Aim of the exercise
When every entry has been read, print each one back exactly.

Task input
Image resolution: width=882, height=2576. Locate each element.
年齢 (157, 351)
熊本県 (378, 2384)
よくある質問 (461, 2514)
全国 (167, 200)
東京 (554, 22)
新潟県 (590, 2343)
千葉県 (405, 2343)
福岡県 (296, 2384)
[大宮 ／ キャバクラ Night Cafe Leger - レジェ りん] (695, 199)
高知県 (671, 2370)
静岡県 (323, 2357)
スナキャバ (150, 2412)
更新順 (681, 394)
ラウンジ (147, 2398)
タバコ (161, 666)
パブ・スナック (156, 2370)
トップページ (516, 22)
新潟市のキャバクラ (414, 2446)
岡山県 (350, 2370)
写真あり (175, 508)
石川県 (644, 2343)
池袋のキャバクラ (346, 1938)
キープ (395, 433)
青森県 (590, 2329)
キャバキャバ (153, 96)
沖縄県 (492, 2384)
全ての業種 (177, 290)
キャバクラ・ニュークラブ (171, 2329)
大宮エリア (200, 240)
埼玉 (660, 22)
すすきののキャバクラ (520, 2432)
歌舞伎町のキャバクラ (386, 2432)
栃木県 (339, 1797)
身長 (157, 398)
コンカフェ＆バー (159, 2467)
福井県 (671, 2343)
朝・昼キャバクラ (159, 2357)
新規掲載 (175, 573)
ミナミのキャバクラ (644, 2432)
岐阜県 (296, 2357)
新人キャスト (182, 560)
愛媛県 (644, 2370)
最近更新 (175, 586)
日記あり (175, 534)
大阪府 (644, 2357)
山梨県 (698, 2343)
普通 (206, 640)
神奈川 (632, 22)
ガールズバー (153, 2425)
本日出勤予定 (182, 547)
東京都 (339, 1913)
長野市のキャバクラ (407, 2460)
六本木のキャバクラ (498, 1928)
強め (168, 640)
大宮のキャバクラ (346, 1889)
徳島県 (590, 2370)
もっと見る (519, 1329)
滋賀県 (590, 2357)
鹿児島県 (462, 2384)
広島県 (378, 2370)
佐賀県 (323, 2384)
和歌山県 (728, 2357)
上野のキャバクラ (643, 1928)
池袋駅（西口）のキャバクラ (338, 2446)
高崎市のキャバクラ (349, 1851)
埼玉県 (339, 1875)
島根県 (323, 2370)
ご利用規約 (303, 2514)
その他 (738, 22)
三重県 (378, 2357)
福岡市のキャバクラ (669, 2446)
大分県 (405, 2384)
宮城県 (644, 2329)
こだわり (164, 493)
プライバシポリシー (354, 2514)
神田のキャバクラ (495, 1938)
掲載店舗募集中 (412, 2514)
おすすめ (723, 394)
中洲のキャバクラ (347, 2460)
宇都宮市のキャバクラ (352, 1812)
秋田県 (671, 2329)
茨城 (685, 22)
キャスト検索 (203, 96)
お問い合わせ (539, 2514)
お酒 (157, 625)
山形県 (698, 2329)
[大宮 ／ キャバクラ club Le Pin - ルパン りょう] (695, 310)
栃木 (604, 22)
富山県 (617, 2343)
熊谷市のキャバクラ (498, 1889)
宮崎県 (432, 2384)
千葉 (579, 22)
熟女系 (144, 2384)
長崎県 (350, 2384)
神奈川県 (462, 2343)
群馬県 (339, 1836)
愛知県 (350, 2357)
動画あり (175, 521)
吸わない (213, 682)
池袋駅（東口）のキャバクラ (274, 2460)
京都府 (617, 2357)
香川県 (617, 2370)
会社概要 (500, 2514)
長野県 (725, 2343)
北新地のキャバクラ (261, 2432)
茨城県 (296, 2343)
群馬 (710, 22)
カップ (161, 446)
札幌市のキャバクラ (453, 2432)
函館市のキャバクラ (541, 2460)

Answer for the task
Image resolution: width=882, height=2576. Locate each element.
年齢 (157, 351)
熊本県 (378, 2384)
よくある質問 (461, 2514)
全国 (167, 200)
東京 (554, 22)
新潟県 (590, 2343)
千葉県 (405, 2343)
福岡県 (296, 2384)
[大宮 ／ キャバクラ Night Cafe Leger - レジェ りん] (695, 199)
高知県 (671, 2370)
静岡県 (323, 2357)
スナキャバ (150, 2412)
更新順 (681, 394)
ラウンジ (147, 2398)
タバコ (161, 666)
パブ・スナック (156, 2370)
トップページ (516, 22)
新潟市のキャバクラ (414, 2446)
岡山県 (350, 2370)
写真あり (175, 508)
石川県 (644, 2343)
池袋のキャバクラ (346, 1938)
キープ (395, 433)
青森県 (590, 2329)
キャバキャバ (153, 96)
沖縄県 (492, 2384)
全ての業種 (177, 290)
キャバクラ・ニュークラブ (171, 2329)
大宮エリア (200, 240)
埼玉 (660, 22)
すすきののキャバクラ (520, 2432)
歌舞伎町のキャバクラ (386, 2432)
栃木県 (339, 1797)
身長 (157, 398)
コンカフェ＆バー (159, 2467)
福井県 (671, 2343)
朝・昼キャバクラ (159, 2357)
新規掲載 (175, 573)
ミナミのキャバクラ (644, 2432)
岐阜県 (296, 2357)
新人キャスト (182, 560)
愛媛県 (644, 2370)
最近更新 (175, 586)
日記あり (175, 534)
大阪府 (644, 2357)
山梨県 (698, 2343)
普通 (206, 640)
神奈川 (632, 22)
ガールズバー (153, 2425)
本日出勤予定 (182, 547)
東京都 (339, 1913)
長野市のキャバクラ (407, 2460)
六本木のキャバクラ (498, 1928)
強め (168, 640)
大宮のキャバクラ (346, 1889)
徳島県 (590, 2370)
もっと見る (519, 1329)
滋賀県 (590, 2357)
鹿児島県 (462, 2384)
広島県 (378, 2370)
佐賀県 (323, 2384)
和歌山県 (728, 2357)
上野のキャバクラ (643, 1928)
池袋駅（西口）のキャバクラ (338, 2446)
高崎市のキャバクラ (349, 1851)
埼玉県 (339, 1875)
島根県 (323, 2370)
ご利用規約 (303, 2514)
その他 (738, 22)
三重県 (378, 2357)
福岡市のキャバクラ (669, 2446)
大分県 (405, 2384)
宮城県 (644, 2329)
こだわり (164, 493)
プライバシポリシー (354, 2514)
神田のキャバクラ (495, 1938)
掲載店舗募集中 (412, 2514)
おすすめ (723, 394)
中洲のキャバクラ (347, 2460)
宇都宮市のキャバクラ (352, 1812)
秋田県 (671, 2329)
茨城 (685, 22)
キャスト検索 (203, 96)
お問い合わせ (539, 2514)
お酒 (157, 625)
山形県 (698, 2329)
[大宮 ／ キャバクラ club Le Pin - ルパン りょう] (695, 310)
栃木 (604, 22)
富山県 (617, 2343)
熊谷市のキャバクラ (498, 1889)
宮崎県 (432, 2384)
千葉 (579, 22)
熟女系 (144, 2384)
長崎県 (350, 2384)
神奈川県 (462, 2343)
群馬県 (339, 1836)
愛知県 (350, 2357)
動画あり (175, 521)
吸わない (213, 682)
池袋駅（東口）のキャバクラ (274, 2460)
京都府 (617, 2357)
香川県 (617, 2370)
会社概要 (500, 2514)
長野県 (725, 2343)
北新地のキャバクラ (261, 2432)
茨城県 (296, 2343)
群馬 (710, 22)
カップ (161, 446)
札幌市のキャバクラ (453, 2432)
函館市のキャバクラ (541, 2460)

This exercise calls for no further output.